Ülkemiz fındık, kiraz, kayısı ve incir üretiminde dünyada 1. Sırada; elma, ceviz, domates, nohut, mercimek, zeytin, çay, soğan, antepfıstığı, badem ve şekerpancarı üretiminde ilk beşin içinde; üzüm, ayçiçeği, arpa ve buğday üretiminde ilk onun içinde; küçükbaş hayvan sayısında 7. Sırada, büyükbaş hayvan sayısında 19. sırada yer almaktadır.    

2002 yılında 3,7 milyar dolar olan tarımsal ihracatımız, 2022 yılında 29,87 milyar dolara yükselmiştir. İthalat ise 23 milyar dolardır.

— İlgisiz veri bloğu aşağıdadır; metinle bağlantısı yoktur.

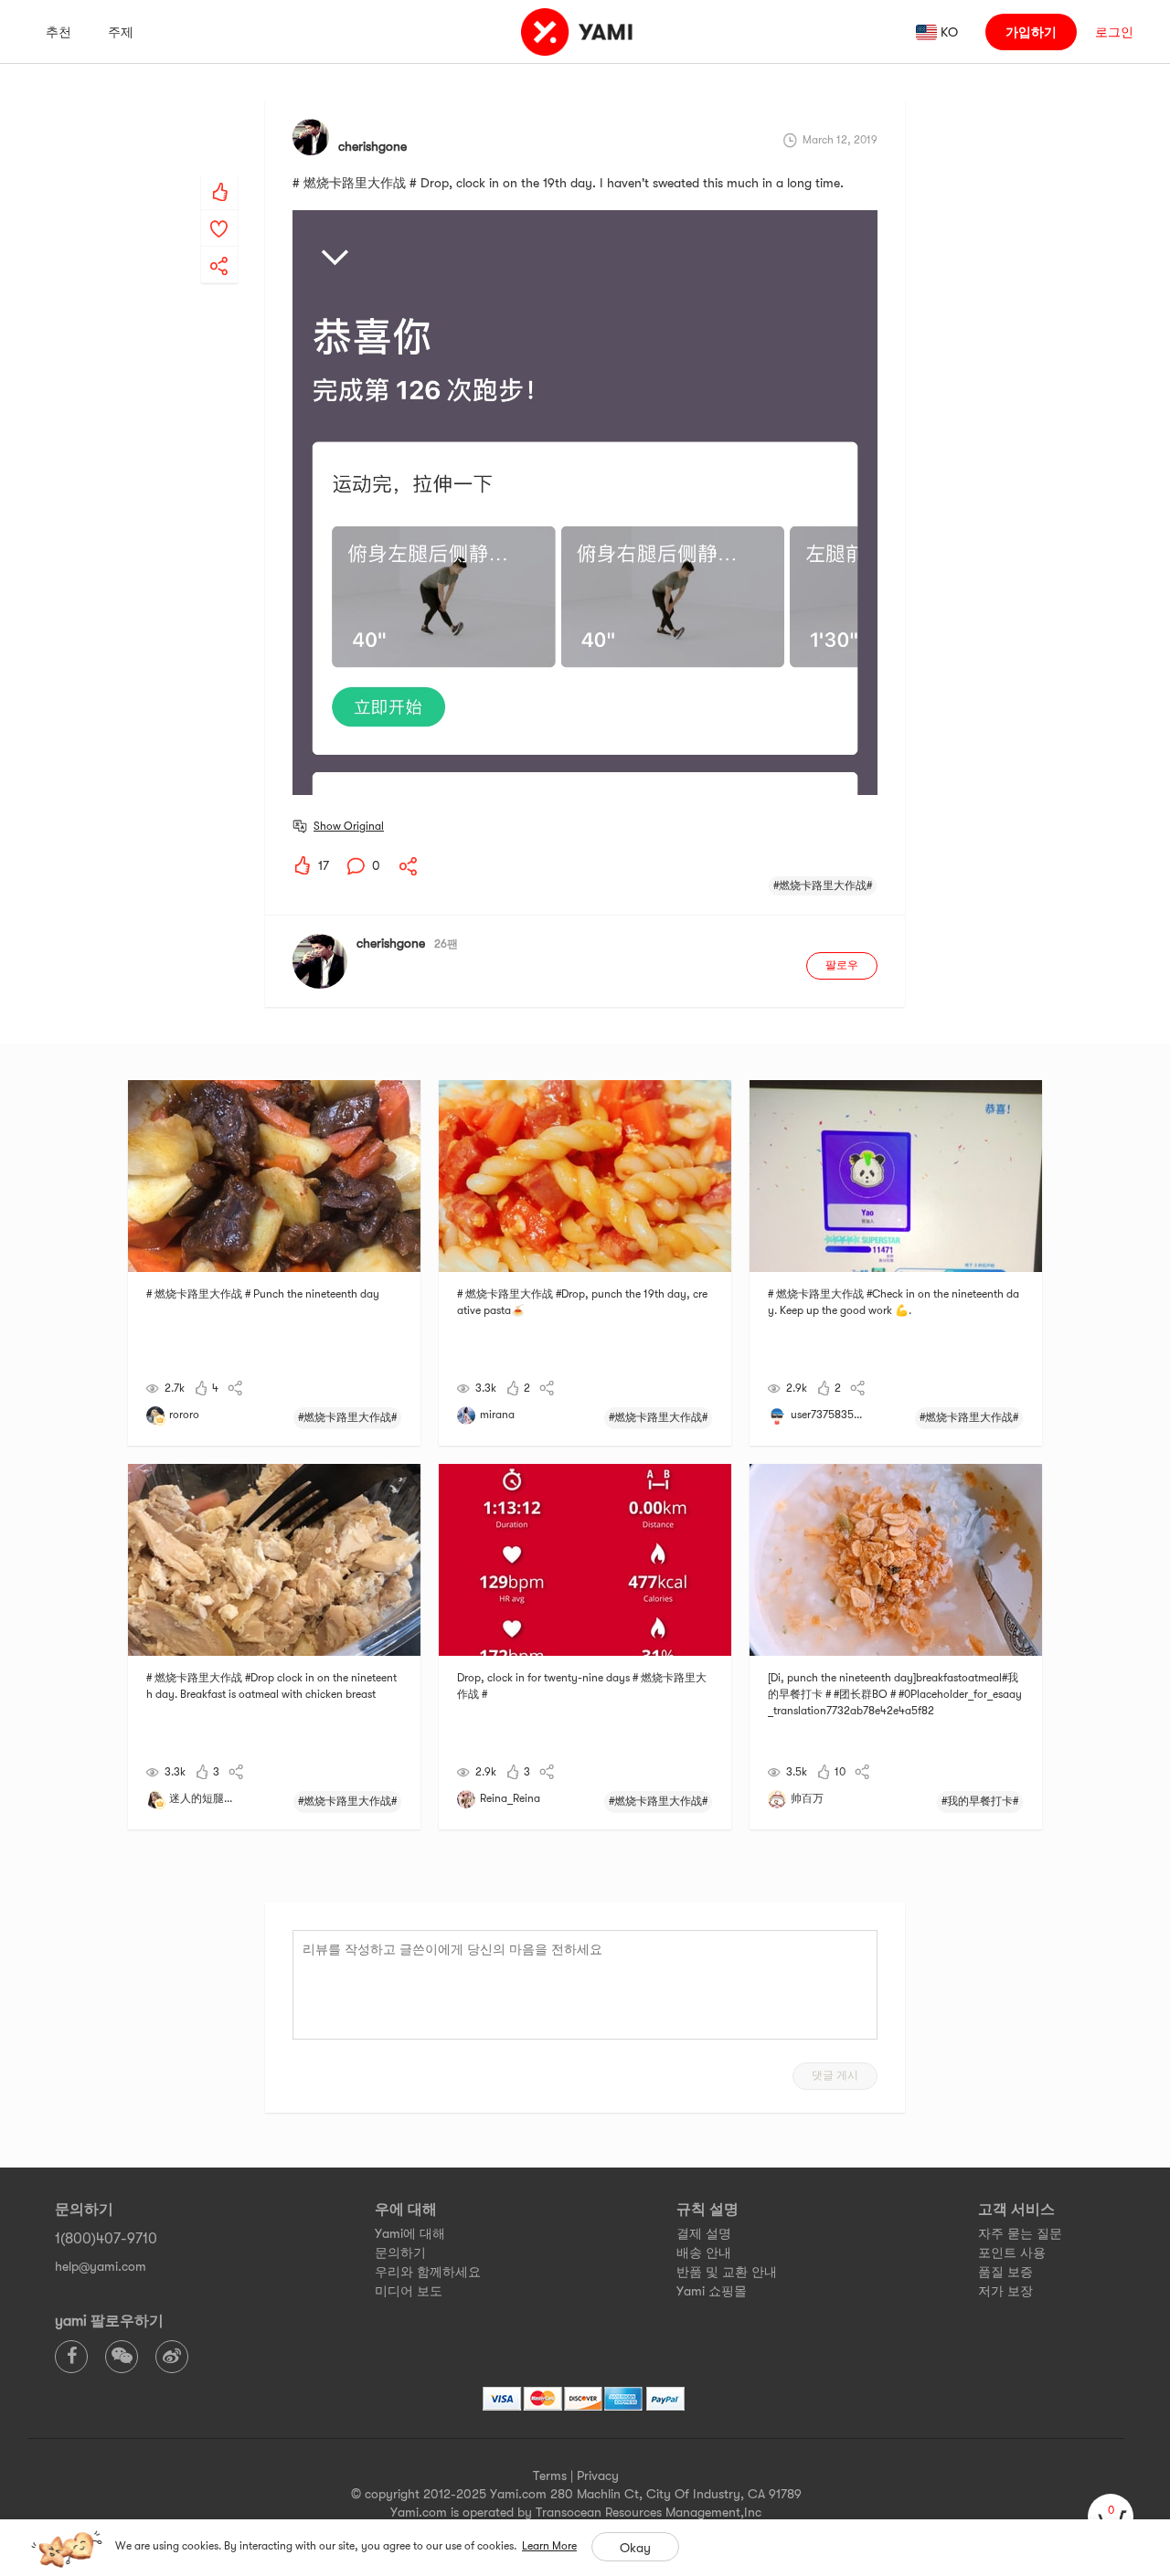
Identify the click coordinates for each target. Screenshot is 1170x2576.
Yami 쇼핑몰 (711, 2291)
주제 (120, 32)
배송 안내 (703, 2252)
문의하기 (400, 2252)
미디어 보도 (408, 2291)
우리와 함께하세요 (428, 2271)
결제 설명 (703, 2233)
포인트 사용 (1012, 2252)
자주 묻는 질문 (1020, 2233)
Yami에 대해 (410, 2233)
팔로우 (841, 965)
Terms (550, 2475)
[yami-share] (219, 248)
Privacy (598, 2475)
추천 (58, 32)
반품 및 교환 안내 (726, 2271)
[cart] (1110, 2516)
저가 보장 (1005, 2291)
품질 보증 (1005, 2271)
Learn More (549, 2545)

Dış ticaret fazlamız 6,6 milyar dolardır. Dolayısıyla tarımda net ihracatçı bir ülke konumundayız.

Rakamlardan anlaşılacağı üzerine tarım sektörümüz kesintisiz olarak büyümesini sürdürerek, kendi kendine yeterliliğini göstermektedi

Aslında bugün geldiğimiz noktada bütün ülkeler ihtiyacı olan tarım ürünlerini diğer ülkelerden almakta, ithal etmekte ve ihtiyaç fazlasını da diğer ülkelere ihraç etmektedir. İthalat yaparken çoğunlukla devletlerarasındaki dış ilişkiler de ön planda gelir. Üretilen ürünlerin kalitesi ve devamlılığı da söz konusu olur. Üretim fazlası ürünleri ihraç ettiğimiz gibi ihtiyacımız olanları da ithal etmemiz kadar doğal bir şey olamaz.

Tarım ve Orman Bakanlığının yeni uygulamaya koyduğu “Planlı Üretim” sitemiyle biran evvel neyi, nerede, ne kadar üreteceğimizi, hangi şartlarda işleme, depolama, pazarlama yapacağımızı, nasıl tüketeceğimizi ve özellikle eksik veya fazlamızın hesaplanarak ona göre ihraç ve ithalatımızın önceden planlanması gerekmektedir.

Bazı temel gıda maddeleri konusunda dışa bağımlılıktan kurtulmamız için politika geliştirip kendi ihtiyacımızı üretmek zorundayız. Buğday, et, süt gibi stratejik ürünlerin üretim maliyeti yüksek olsa da kendimiz üretmeliyiz. Süt ve süt ürünlerinde önemli potansiyele sahipken özellikle kırmızı ette maalesef dışa bağımlılığımız devam ediyor. Tarım ve Orman Bakanlığının 91,55 milyar liraya yükselen 2024 yılı Tarımsal Destekleme Bütçesinin uygulanmasında sosyal yaklaşım yerine dışa bağımlılıktan kurtulacak şekilde öncelikli üretim alanları ve ürünleri belirlenerek desteğin tamamen üretime odaklanması gerekmektedir. Atalarımızın dediği gibi “Elden gelen öyün olmaz, o da vaktinde bulunmaz.”